Early literary works composed in modern-day Alabama were printed elsewhere. For example, members of Hernando de Soto's expedition into the then unknown territory of what is now the Southeastern United States wrote accounts chronicling battles against local chief Tuskaloosa in central Alabama. Written accounts from an unnamed Portuguese author, de Soto's secretary Rodrigo Rangel, and the King's agent Luis Hernandez de Biedma were published in Évora (1557), Madrid (1851), and London (1857) respectively. Because of the detailed journals kept by French colonial carpenter André Pénigaut, which were posthumously published by French historian Pierre Margry in 1883, scholars have called Pénigaut "Alabama's first literary figure". When annexation by the United States appeared imminent, two American publishers, John Hood and Samuel Miller, established Alabama's first newspaper at Fort Stoddert. On May 23, 1811, they began printing The Mobile Centinel. The Madison Gazette began printing in Huntsville, Alabama, one year later. The first standalone work of literature written and published in Alabama was Lewis Sewall's poem, The Last Campaign of Sir John Falstaff the II; or, The Hero of the Burnt-Corn Battle: a Heroi-Comic Poem, a satirical account of the Battle of Burnt Corn.

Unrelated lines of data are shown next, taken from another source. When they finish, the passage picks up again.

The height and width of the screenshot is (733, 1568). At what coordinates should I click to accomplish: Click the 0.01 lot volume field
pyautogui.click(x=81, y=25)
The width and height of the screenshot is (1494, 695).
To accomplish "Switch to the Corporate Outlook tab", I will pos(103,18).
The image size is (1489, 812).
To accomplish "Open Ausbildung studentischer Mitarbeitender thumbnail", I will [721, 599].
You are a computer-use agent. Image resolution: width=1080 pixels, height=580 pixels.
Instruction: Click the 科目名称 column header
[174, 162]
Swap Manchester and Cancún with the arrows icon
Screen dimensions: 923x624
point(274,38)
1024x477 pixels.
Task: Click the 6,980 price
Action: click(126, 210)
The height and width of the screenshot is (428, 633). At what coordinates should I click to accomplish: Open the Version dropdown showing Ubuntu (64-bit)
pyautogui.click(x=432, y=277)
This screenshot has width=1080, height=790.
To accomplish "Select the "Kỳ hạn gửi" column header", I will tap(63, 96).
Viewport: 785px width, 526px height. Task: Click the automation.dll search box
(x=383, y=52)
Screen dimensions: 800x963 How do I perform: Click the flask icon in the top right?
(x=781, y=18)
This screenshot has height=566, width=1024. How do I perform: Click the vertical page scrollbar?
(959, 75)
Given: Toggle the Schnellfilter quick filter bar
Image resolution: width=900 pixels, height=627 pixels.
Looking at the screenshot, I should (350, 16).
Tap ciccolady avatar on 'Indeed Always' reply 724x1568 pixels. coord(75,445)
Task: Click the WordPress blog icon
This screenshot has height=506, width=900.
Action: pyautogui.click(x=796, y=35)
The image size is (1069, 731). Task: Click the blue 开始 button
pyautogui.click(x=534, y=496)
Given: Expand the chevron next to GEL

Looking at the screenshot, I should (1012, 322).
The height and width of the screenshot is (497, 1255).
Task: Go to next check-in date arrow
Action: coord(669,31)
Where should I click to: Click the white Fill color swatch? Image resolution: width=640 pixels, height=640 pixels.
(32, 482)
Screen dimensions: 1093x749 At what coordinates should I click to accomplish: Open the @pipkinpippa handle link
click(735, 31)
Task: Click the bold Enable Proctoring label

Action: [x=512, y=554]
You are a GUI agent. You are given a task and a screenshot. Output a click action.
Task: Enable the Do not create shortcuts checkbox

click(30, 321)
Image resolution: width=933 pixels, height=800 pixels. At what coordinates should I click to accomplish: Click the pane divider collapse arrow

== Statehood and Antebellum period (1819-1861) ==
From the recognition of Alabama as a state in 1819 to the outbreak of the Civil War in 1861, regional literature in this era contained strong themes of nationalism and discussions of race centered around slavery and the political unrest in the lead-up to the Civil War. Notable works from this period include a history of the state by Albert J Pickett, epic poetry and essays by Alexander Beaufort Meek, including one about the Creek leader Red Eagle; humorist stories of the pioneer era by Johnson J Hooper, and Caroline Lee Hentz.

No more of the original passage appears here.